(Target pointing data)

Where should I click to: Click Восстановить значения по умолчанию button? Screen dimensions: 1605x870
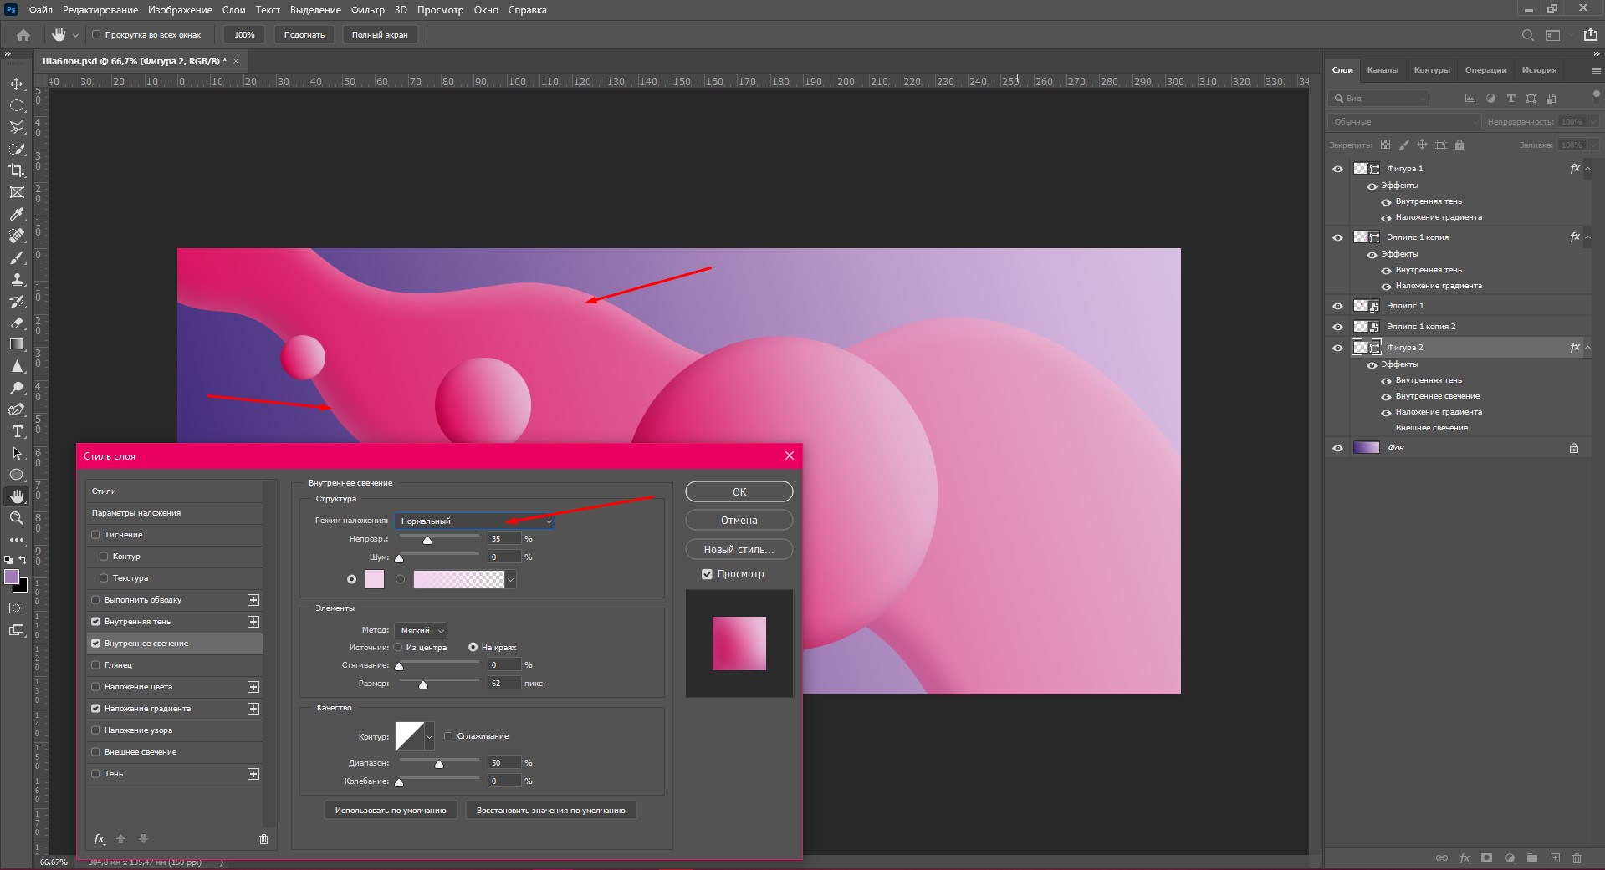tap(550, 811)
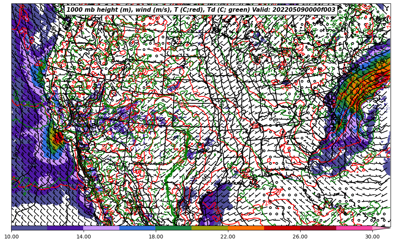Click the dark red 26–28 colorbar segment
The width and height of the screenshot is (394, 243).
coord(318,228)
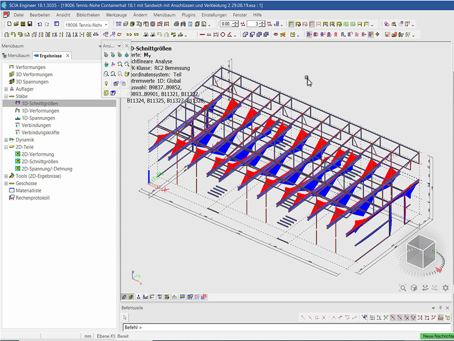Screen dimensions: 454x341
Task: Click the zoom magnifier icon in viewport
Action: [402, 287]
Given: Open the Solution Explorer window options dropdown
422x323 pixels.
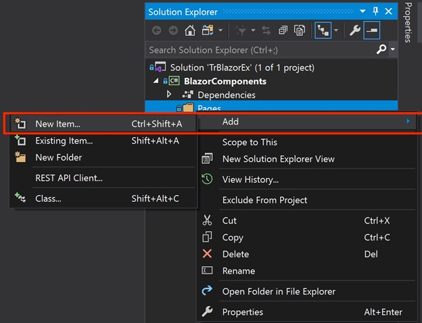Looking at the screenshot, I should [x=364, y=12].
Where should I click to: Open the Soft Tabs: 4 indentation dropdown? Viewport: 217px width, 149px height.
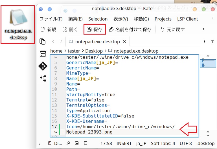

### Instruction:
Reproduce the material above line for line, without altering anything, and omit the pictures from your answer.

### Exercise answer:
Where should I click to: Click Восстановить значения по умолчанию button? Screen dimensions: 1605x870
tap(550, 811)
Click the dark red 26–28 colorbar segment
The width and height of the screenshot is (394, 243).
coord(318,228)
Screen dimensions: 454x341
Task: Click the zoom magnifier icon in viewport
Action: [402, 287]
Given: Open the Solution Explorer window options dropdown
422x323 pixels.
Looking at the screenshot, I should [x=364, y=12].
Where should I click to: Open the Soft Tabs: 4 indentation dropdown? Viewport: 217px width, 149px height.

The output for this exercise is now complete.